Les vidangeurs manuels haïtiens : des travailleurs de l’ombre

Les vidangeurs manuels, appelés vulgairement bayakous en créole haïtien, opèrent discrètement les vidanges des latrines des particuliers.

Rencontrer un vidangeur manuel en Haïti est chose difficile, tant la honte de ce métier encore officieux est grande et leur anonymat total. Être bayakou, c’est s’exposer au dédain – voire au dégoût – de ses proches et de sa communauté.

Les vidangeurs travaillent toujours de nuit, à l’abri des regards. L’absence de cadrage législatif associé à ce statut contribue à en accentuer l’aspect insaisissable, inexistant.

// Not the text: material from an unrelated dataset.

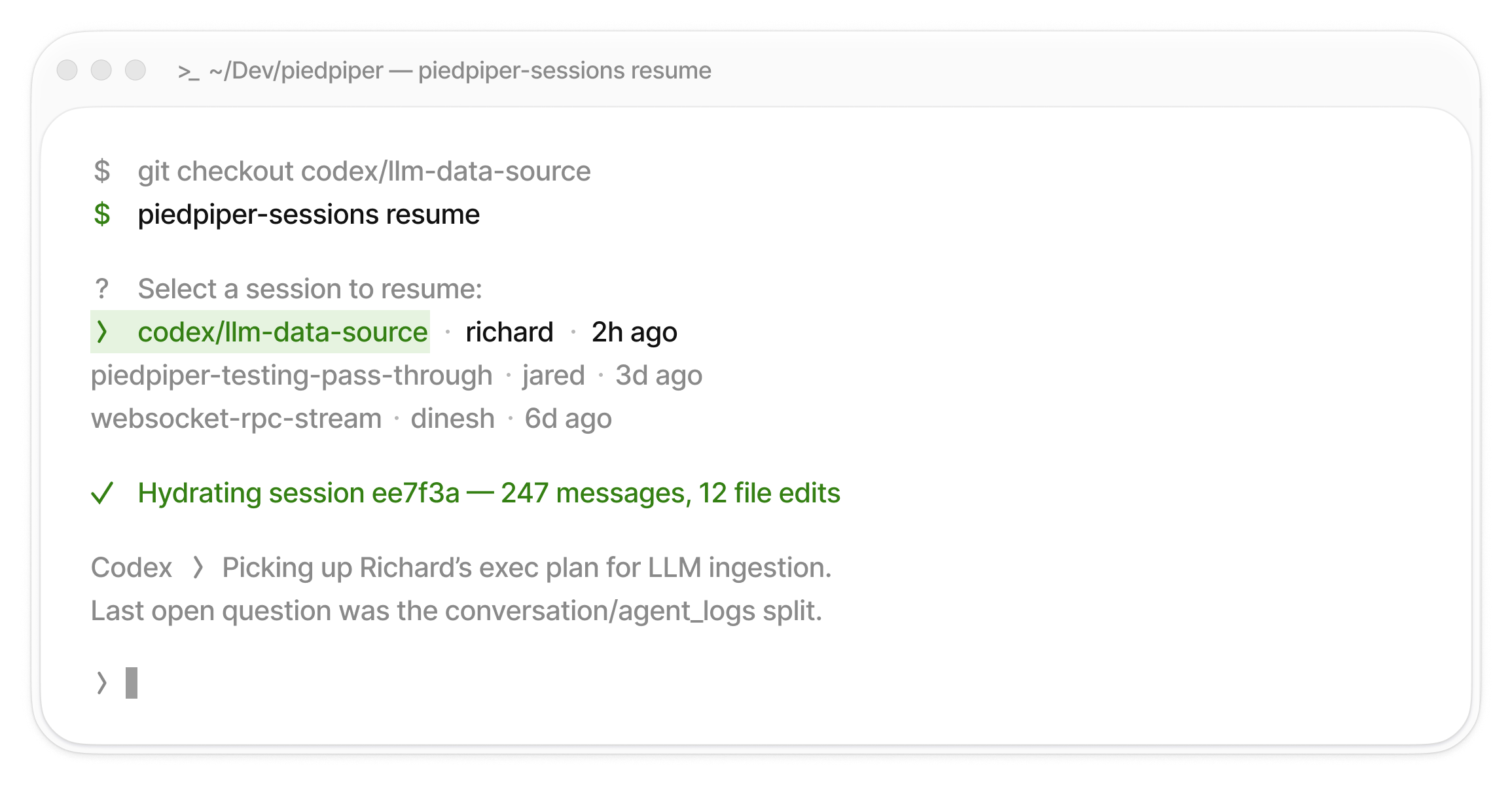The height and width of the screenshot is (785, 1512).
Task: Click the piedpiper-sessions resume command text
Action: (309, 215)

Ils ne disposent pas des connaissances suffisantes ni des moyens financiers nécessaires pour s’équiper correctement et se protéger contre les risques de blessures et de maladies.

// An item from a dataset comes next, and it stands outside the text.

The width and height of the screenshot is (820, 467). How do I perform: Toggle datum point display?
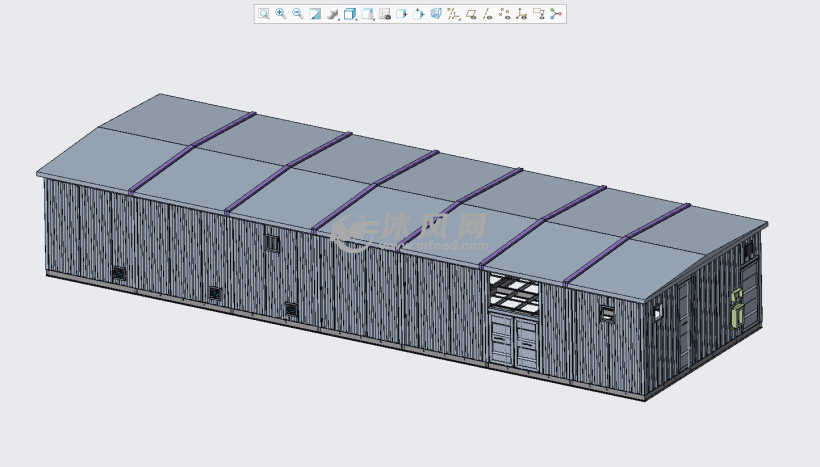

Face à ce constat, ACTED a lancé dans la commune de Verrettes, dans le Département de l’Artibonite, un projet pilote d’amélioration des conditions de vie des vidangeurs manuels par leur formation aux règles d’hygiène et de sécurité de base et le développement d’outils adaptés (pompes, chariots de transport, etc.) permettant de faciliter et de sécuriser leur travail.

Ce projet pilote a également contribué à sensibiliser les habitants au rôle essentiel que jouent les vidangeurs dans la gestion des excrétas.

Des enquêtes menées auprès des ménages de la zone ont mis en évidence des habitudes qui priorisent de creuser une nouvelle latrine lorsque la première est remplie, ou de construire des latrines extrêmement profondes afin de retarder l’échéance, au lieu de procéder à leur vidange régulière. Or, ce mode de fonctionnement n’est pas forcément plus économique pour les ménages, car la construction de latrine est coûteuse, et représente également un risque sanitaire et environnemental important.

En effet, les impacts d’une mauvaise gestion des excrétas sont nombreux et peuvent avoir de lourdes conséquences sur la population : la pollution des nappes phréatiques ou de sites non adaptés au dépôt des excrétas et des boues de vidange peut provoquer des maladies diarrhéiques et contribuer, entre autre, aux flambées de choléra.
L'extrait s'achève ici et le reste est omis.